▶ **DOCUMENT SECTION**
::::::
Jesuit Father James M. Keegan died on Oct. 9, 2018, at Campion Center in Weston, Massachusetts.

He was born on July 19, 1940, in Franklin, a small city in central New Hampshire. His Polish grandparents had settled there as sponsored immigrants during the first years of World War II. His Irish grandparents had come earlier. His father was part-owner of a hardware store; his mother was a high-school math teacher until Fr. Keegan was born and state regulation required her to give up teaching. Both were born in Franklin and met while skiing. There was also a grocery store in the family, opened by his Irish grandfather and Fr. Keegan worked there as a boy.

Fr. Keegan attended local Catholic schools and then went to Boston College. He was fond of theater on campus and in Boston, and in fact had already written a play that had been performed in his high school. At B.C. he wrote for the campus literary publication, Stylus, and hung around the Stylus office with students who would later make their way as wordsmiths—Marty Nolan, who would become editor of the Boston Globe, and George Higgins, who would write The Friends of Eddie Coyle. Jesuits at B.C.–Francis Sweeney, Joe Shea, Leo Fahey, who was a scholastic—had a big influence on Fr. Keegan’s decision about his future. When he graduated, in 1962, he painted houses for his father’s business for the summer and then entered the novitiate at Shadowbrook in Lenox, Massachusetts, on Aug. 14, 1962.
::::::
▶ **RECORDED INFORMATION**
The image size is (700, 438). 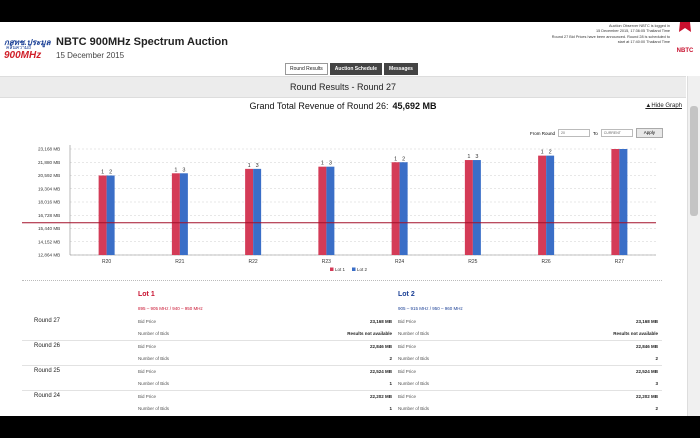 What do you see at coordinates (28, 42) in the screenshot?
I see `logo-line1: กสทช.ประมูล` at bounding box center [28, 42].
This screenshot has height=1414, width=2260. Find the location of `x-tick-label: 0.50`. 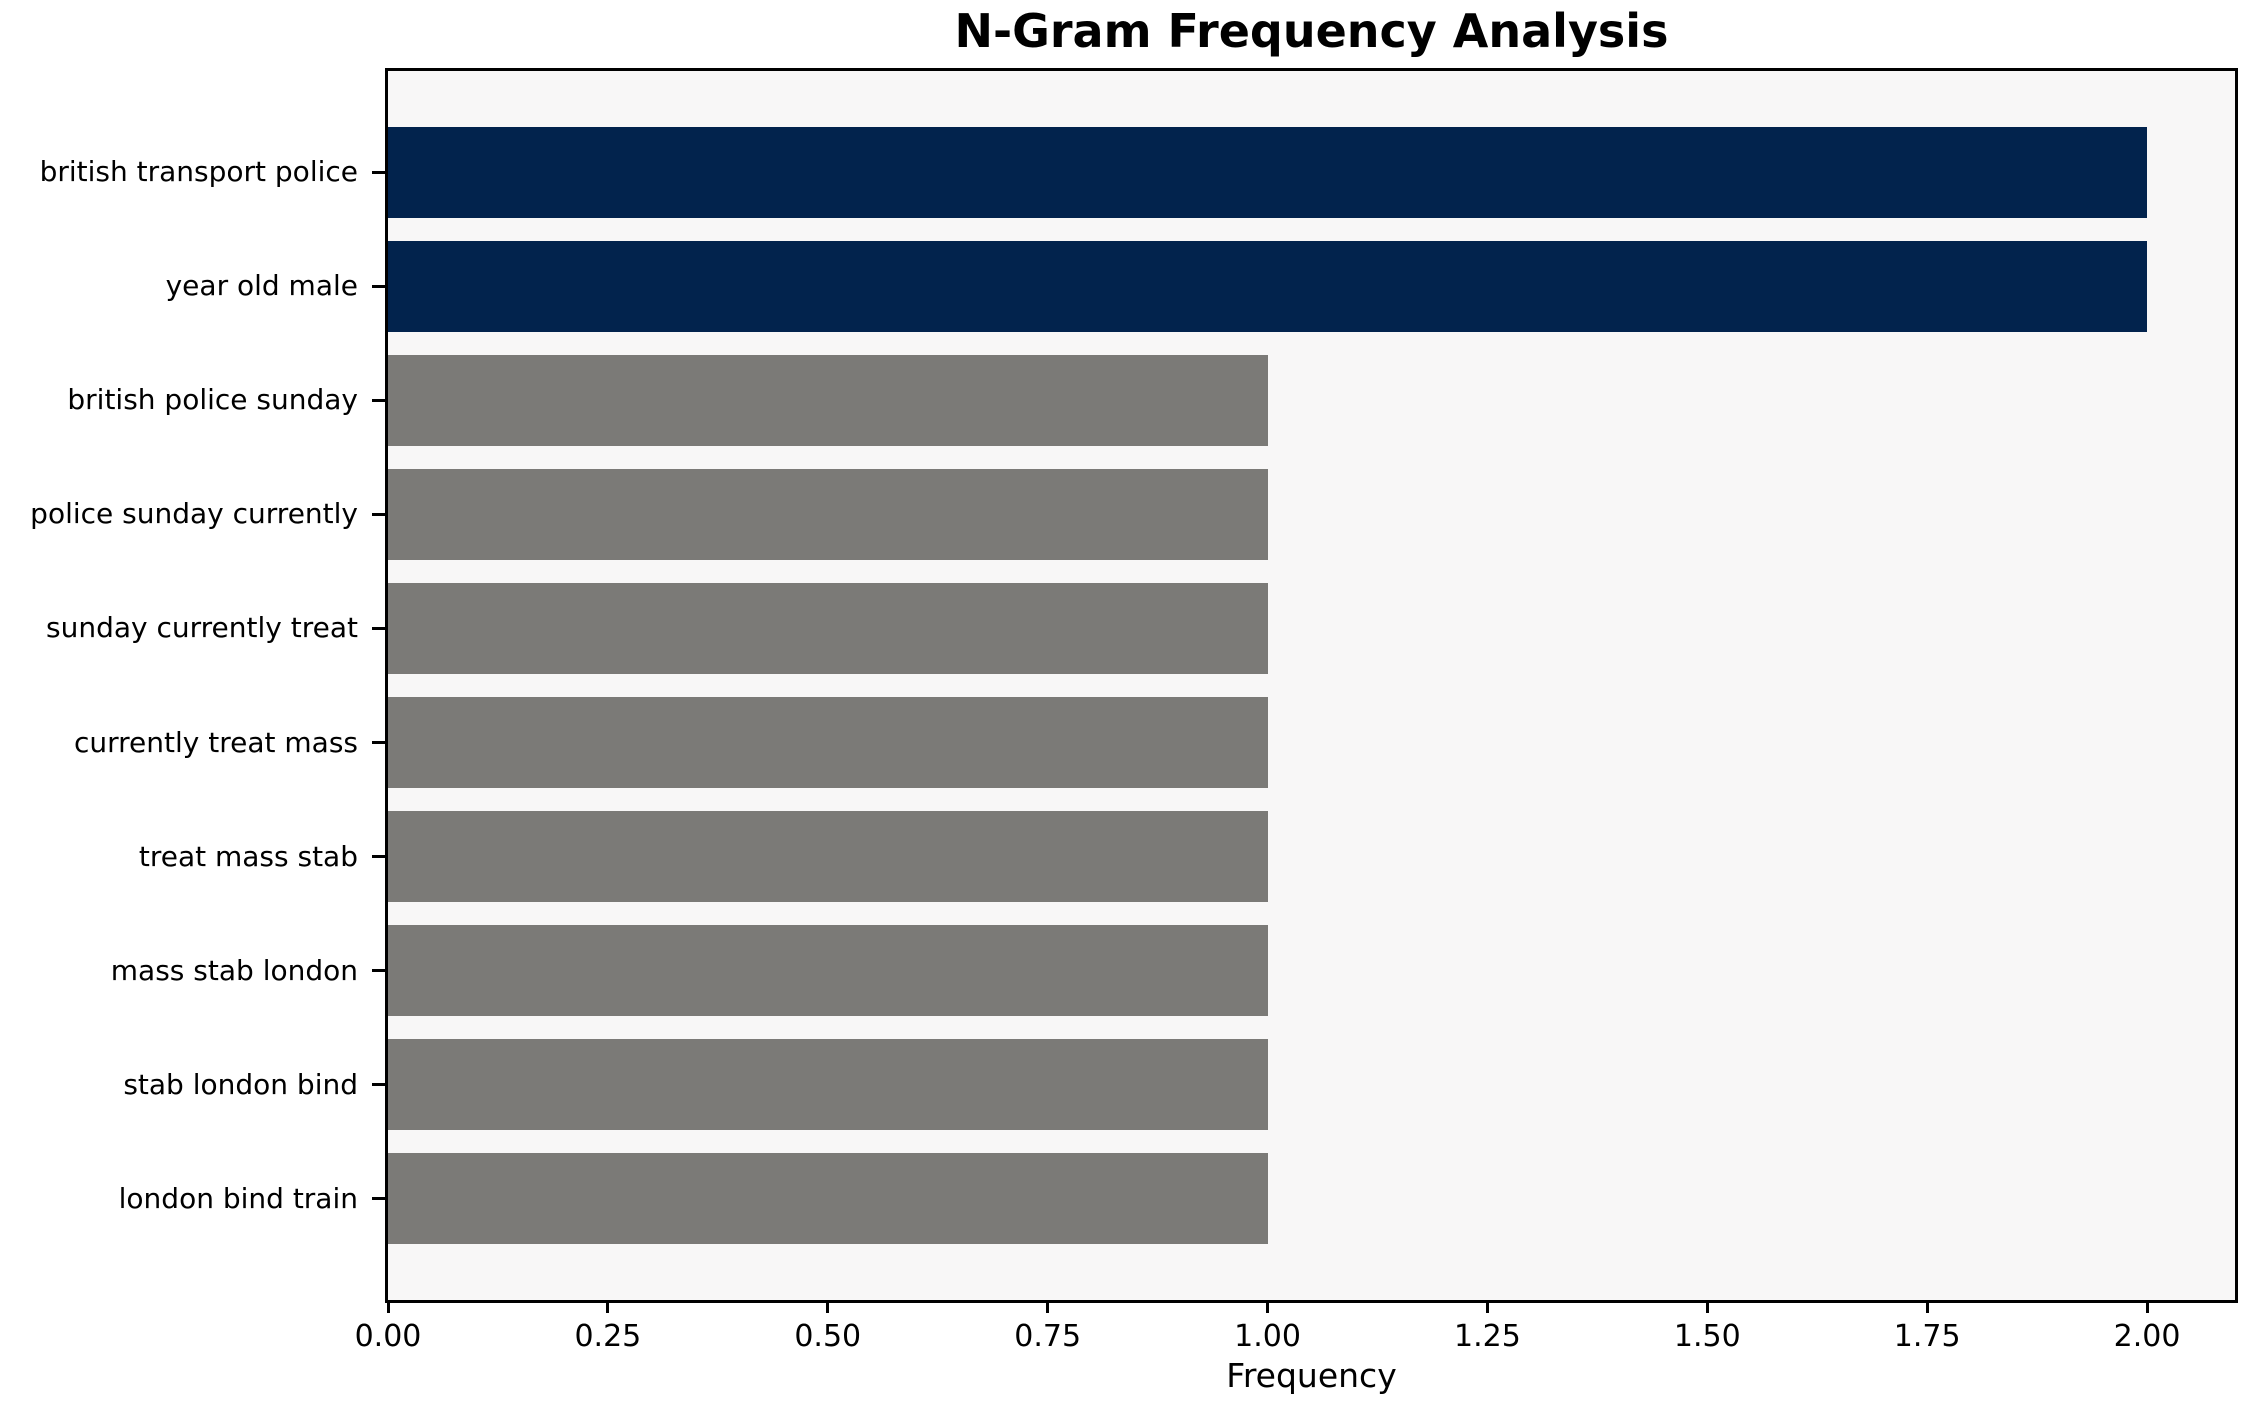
::::::
▶ **DIRECTIONS**
1 – According to the obituary of Fr. James M. Keegan, for which campus literary publication did he write at Boston College?
2 – Translate this sentence from the obituary of Fr. James M. Keegan into Spanish: "Both were born in Franklin and met while skiing."
3 – Turn the paragraph of the obituary of Fr. James M. Keegan that begins "He was born on July 19, 1940" into a bulleted list, keeping its main facts.

▶ **ANSWERS FOR THE TASKS**
1 – He wrote for Stylus.

2 – Ambos nacieron en Franklin y se conocieron mientras esquiaban.

3 –
- Born July 19, 1940, in Franklin, a small city in central New Hampshire
- Polish grandparents settled in Franklin as sponsored immigrants during the first years of World War II; Irish grandparents came earlier
- Father was part-owner of a hardware store
- Mother taught high-school math until his birth, when state regulation required her to give up teaching
- Both parents were born in Franklin and met while skiing
- His Irish grandfather opened a family grocery store, where he worked as a boy